Auch müssen diverse, individuelle Verträge mit diesen internationalen Unternehmen geschlossen werden, was bei US-Unternehmen gelinde gesagt nicht einfach ist.

Im Hinblick auf Anthropics Mythos und automatisierter Detektion von Sicherheitslücken sowie zukünftigen ähnlichen KI-Systemen ist auch fraglich, ob überhaupt Cloud-Anbieter im Vergleich zu lokalen Lösungen einen rechtlich ausreichenden Hacking-Schutz bieten können. Das laute Schweigen von Microsoft und auch von KI-Cloudanbietern zu durch Mythos identifizierten Sicherheitslücken in ihren eigenen Systemen ist im Hinblick darauf, dass ausgerechnet Sicherheitslücken in einem relativ ausgefallenen Betriebssystem wie OpenBSD publiziert werden, schon fast selbstredend ...

Bei US-Unternehmen oder Unternehmen, die Töchter von US-Unternehmen sind, kommt rechtlich erschwerend noch der US Cloud Act hinzu, auch wenn die EU hierzu bestimmte erleichternde Aussagen trifft oder Ansichten vertritt. Denn es ist zunächst deutsches (Berufs-)Recht von uns einzuhalten, das durch eine Meinung eines EU-Vertreters auch nicht ausgehebelt werden kann. Und abgesehen vom Rechtlichen - wäre Dir wohl bei dem Gedanken, dass durch Dich sich eine fremde Regierung nach Belieben Zugriff auf High-Tec-Knowhow Deines Mandanten verschaffen kann (selbst wenn Dein Handeln rechtlich erlaubt wäre)

Fun fact: Ich hatte übrigens noch ChatGPT selbst gefragt unter Hinweis auf DSGVO, Berufsrecht und US Cloud Act und mit Hinweis auf die existierenden open weight Modelle und KI-Hardware, ob ein Einsatz von ChatGPT oder Microsoft-basierter KI für konkrete Mandantenarbeit denkbar wäre und es kommt im Prinzip zum gleichen kritischen Ergebnis.

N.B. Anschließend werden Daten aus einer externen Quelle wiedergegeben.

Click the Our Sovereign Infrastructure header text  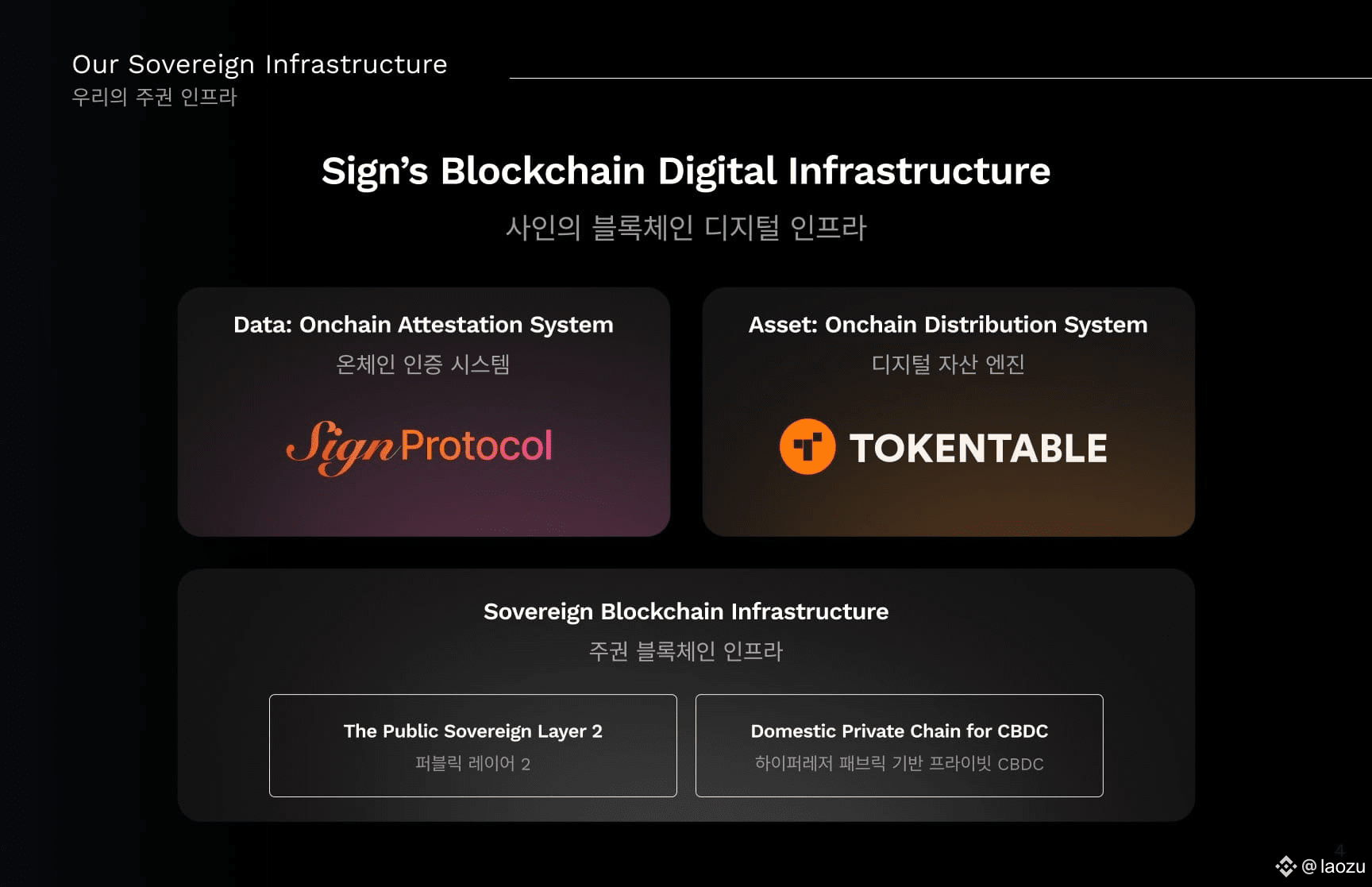click(260, 64)
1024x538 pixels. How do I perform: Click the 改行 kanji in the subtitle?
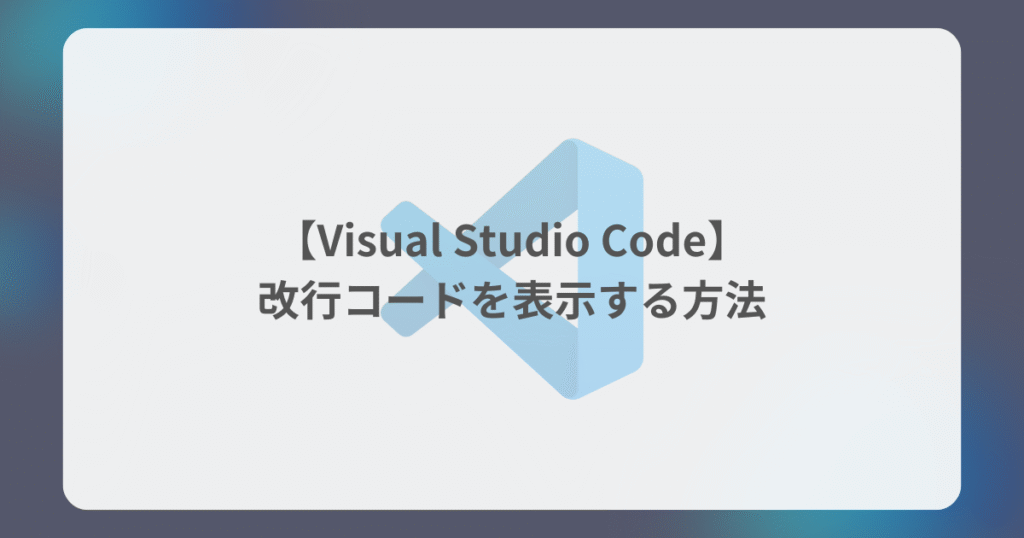(x=300, y=301)
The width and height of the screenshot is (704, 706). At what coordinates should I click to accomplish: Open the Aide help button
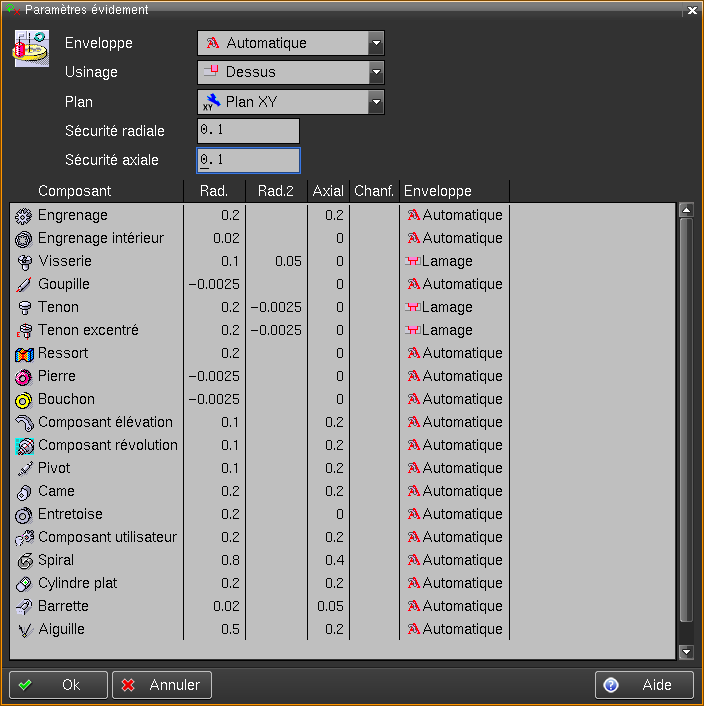pos(644,685)
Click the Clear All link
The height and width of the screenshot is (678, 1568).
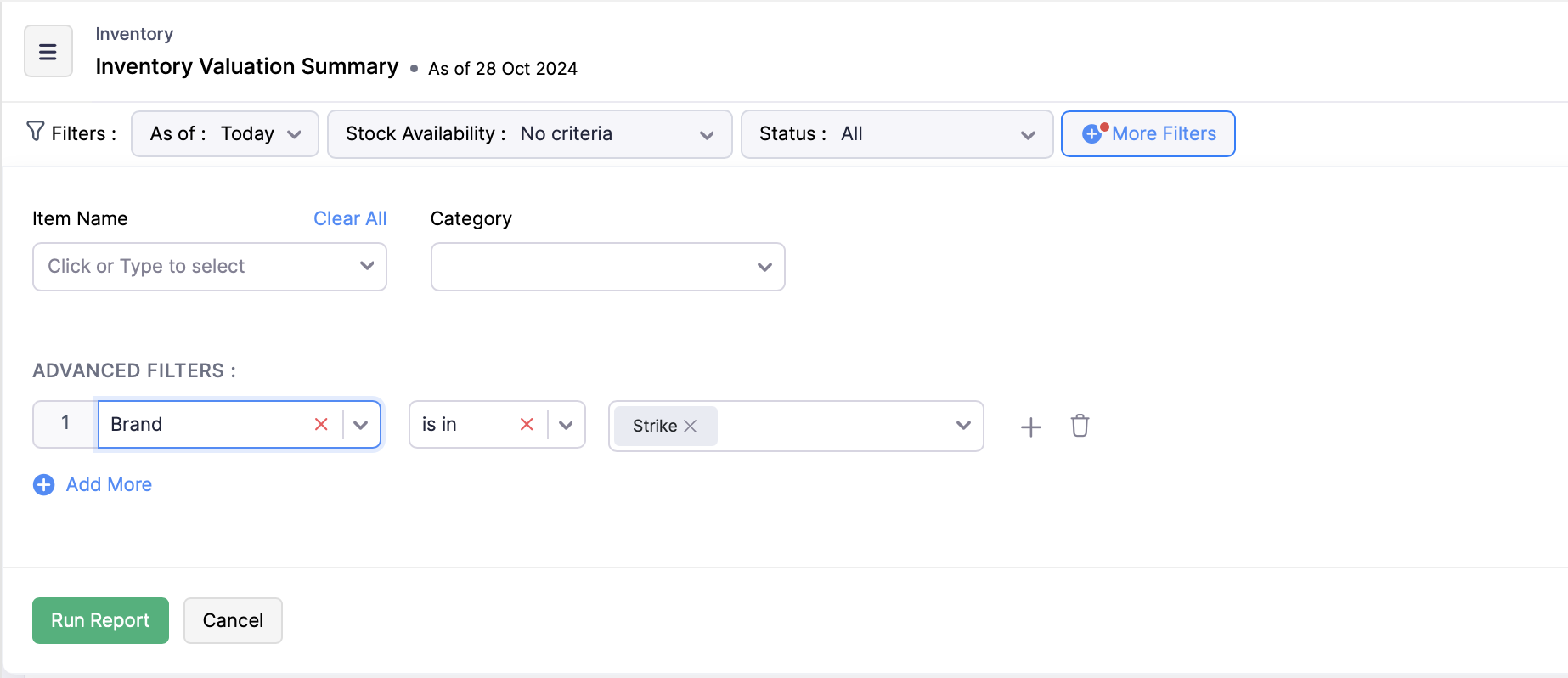350,218
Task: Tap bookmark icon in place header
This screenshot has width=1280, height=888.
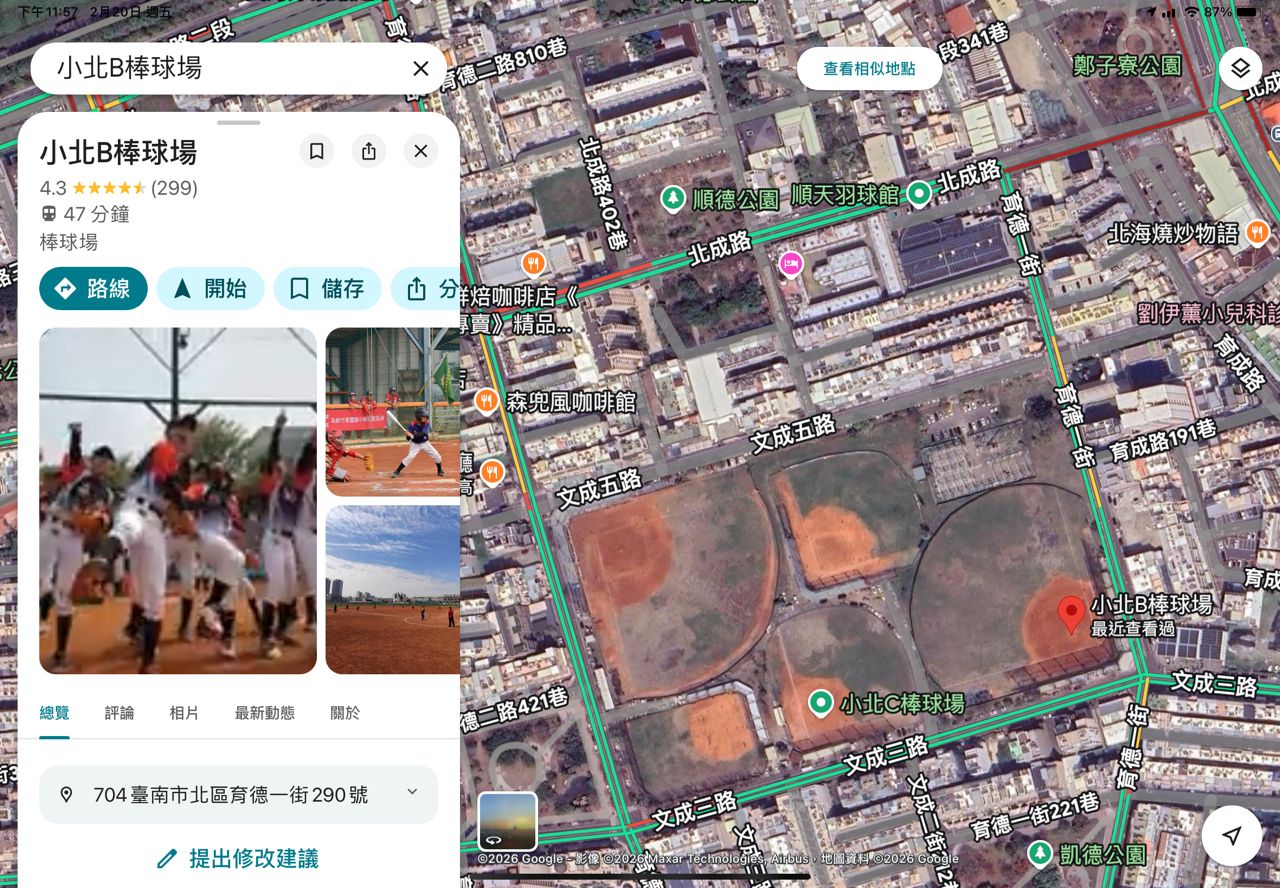Action: click(317, 151)
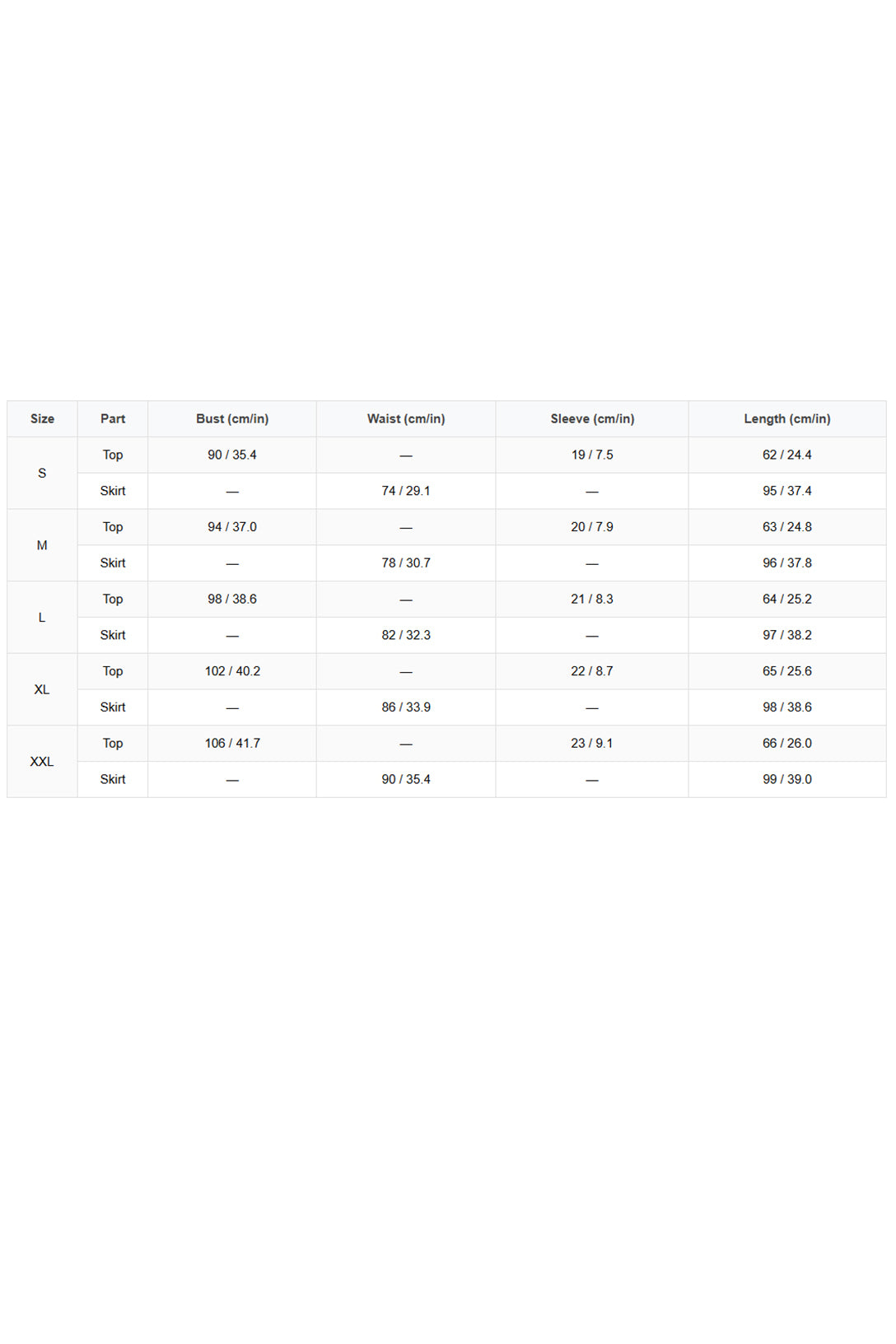Click the XL size cell
This screenshot has width=896, height=1344.
click(x=42, y=689)
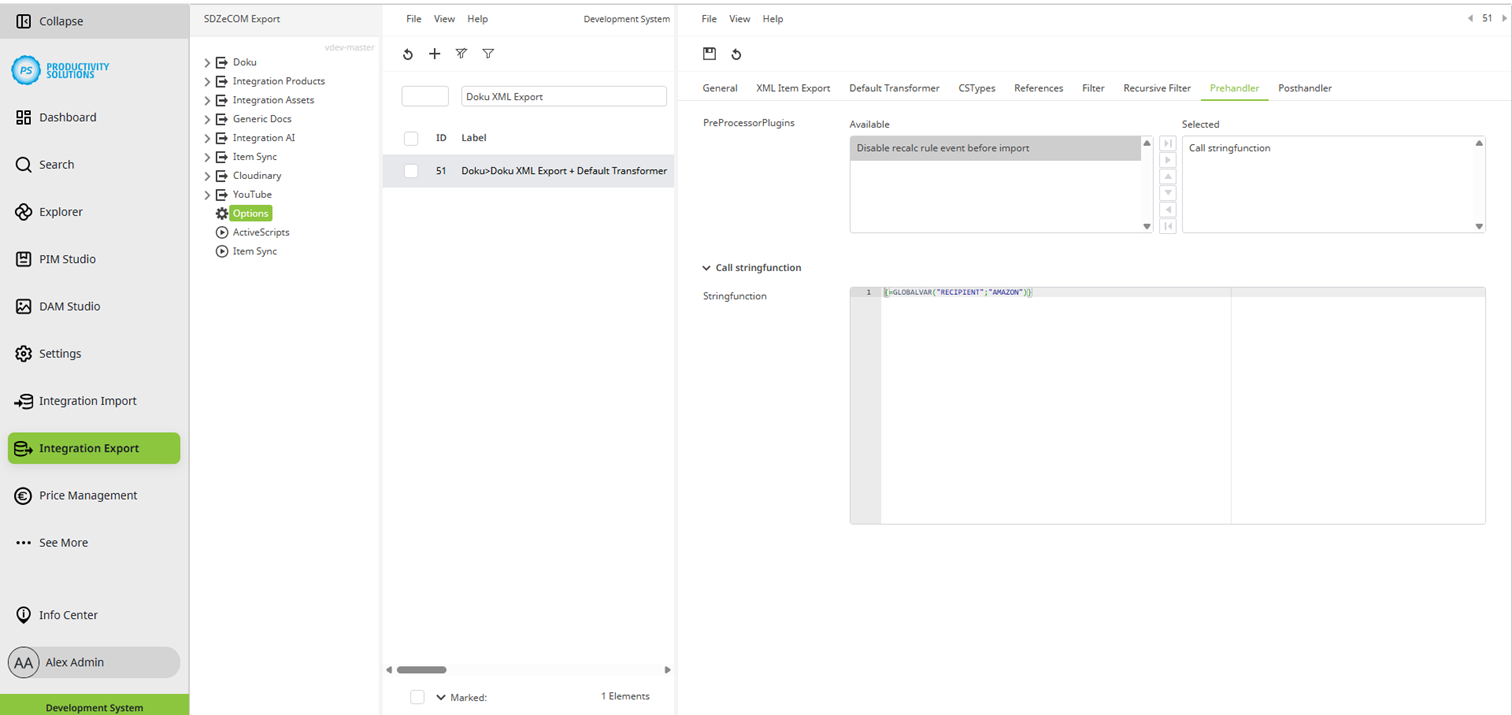Refresh the Prehandler panel
This screenshot has width=1512, height=715.
point(736,54)
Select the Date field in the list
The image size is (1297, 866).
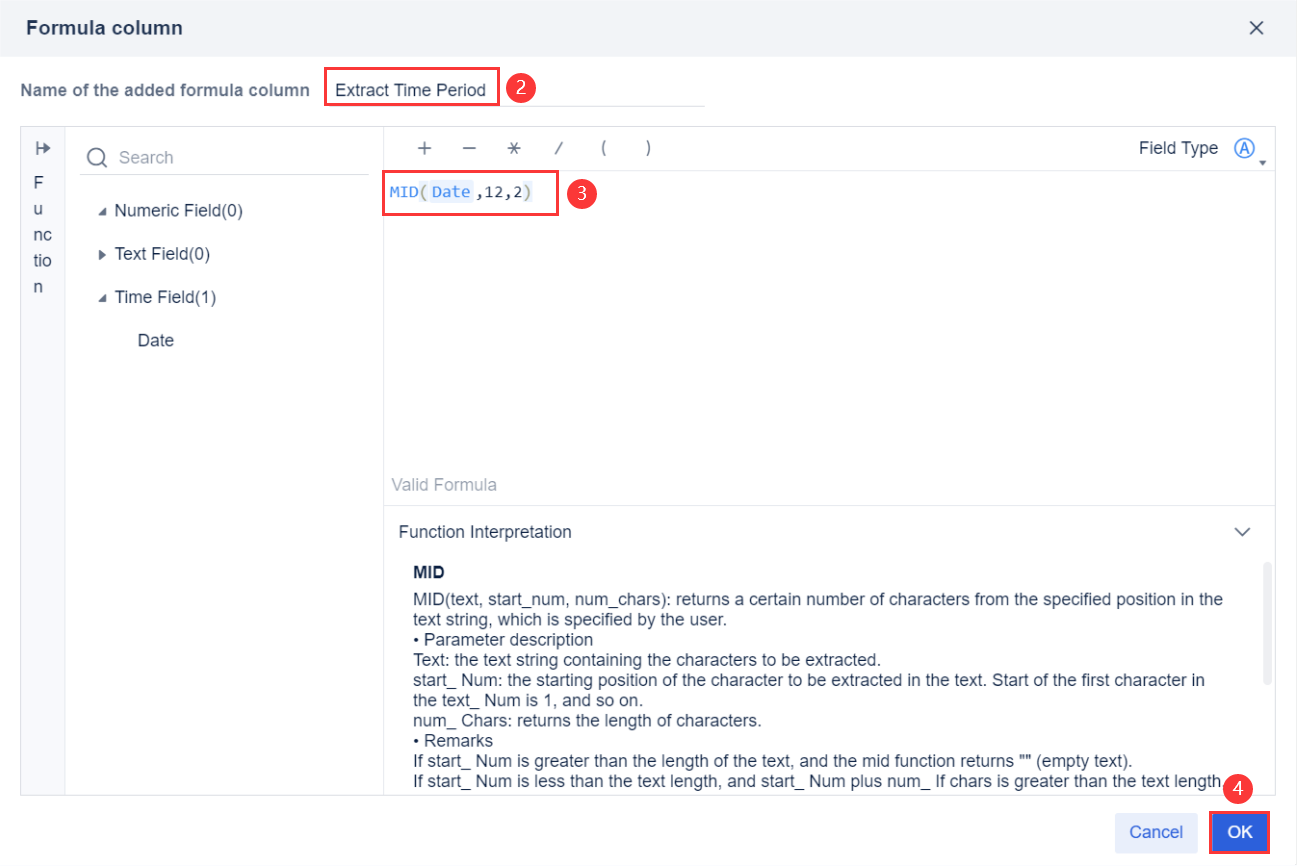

Also: jetzt und vorallem in sehr naher Zukunft sollte m. E. lokale KI anstelle von Cloud-KI, v. a. von US-Anbietern oder deren Töchtern, genutzt werden.
 

Lysios

*** KT-HERO ***
Die DSGVO ist fast immer einschlägig, sobald Mandantenunterlagen verwendet werden, bspw. in denen der Name oder andere persönliche Daten eines Erfinders auftaucht.
Genau, also gerade nicht im typischen Einsatzfall einer technischen Beschreibung.
Auch müssen diverse, individuelle Verträge mit diesen internationalen Unternehmen geschlossen werden, was bei US-Unternehmen gelinde gesagt nicht einfach ist.
Wie kommst Du denn darauf? Hast Du Dir überhaupt schon mal die einschlägigen Verträge angeschaut? In Bezug auf Copilot garantiert etwa Microsoft, dass die Daten verschlüsselt und für sie daher gar nicht lesbar sind.
Im Hinblick auf Anthropics Mythos und automatisierter Detektion von Sicherheitslücken sowie zukünftigen ähnlichen KI-Systemen ist auch fraglich, ob überhaupt Cloud-Anbieter im Vergleich zu lokalen Lösungen einen rechtlich ausreichenden Hacking-Schutz bieten können. Das laute Schweigen von Microsoft und auch von KI-Cloudanbietern zu durch Mythos identifizierten Sicherheitslücken in ihren eigenen Systemen ist im Hinblick darauf, dass ausgerechnet Sicherheitslücken in einem relativ ausgefallenen Betriebssystem wie OpenBSD publiziert werden, schon fast selbstredend ...
Und da glaubst Du mit Deiner lokalen Lösung besser zu sein? Dann hast Du echt keine Erfahrung in der IT Security.
Bei US-Unternehmen oder Unternehmen, die Töchter von US-Unternehmen sind, kommt rechtlich erschwerend noch der US Cloud Act hinzu, auch wenn die EU hierzu bestimmte erleichternde Aussagen trifft oder Ansichten vertritt. Denn es ist zunächst deutsches (Berufs-)Recht von uns einzuhalten, das durch eine Meinung eines EU-Vertreters auch nicht ausgehebelt werden kann. Und abgesehen vom Rechtlichen - wäre Dir wohl bei dem Gedanken, dass durch Dich sich eine fremde Regierung nach Belieben Zugriff auf High-Tec-Knowhow Deines Mandanten verschaffen kann (selbst wenn Dein Handeln rechtlich erlaubt wäre)
Defacto gibt es noch immer das EU-USA Data Privacy Framework und damit ist die geltende Rechtslage, dass es legal ist.

Also: jetzt und vorallem in sehr naher Zukunft sollte m. E. lokale KI anstelle von Cloud-KI, v. a. von US-Anbietern oder deren Töchtern, genutzt werden.
Das ist für eine Law Firm viel teurer in Bezug auf Hardware und Supportkosten. Von den Sicherheitsrisiken einmal ganz abgesehen, weil dies Law Firm selbst nicht in der Lage ist, ein komplett eigenes LLM zu entwickeln und fremde LLMs schon mal gar nicht verstehen kann.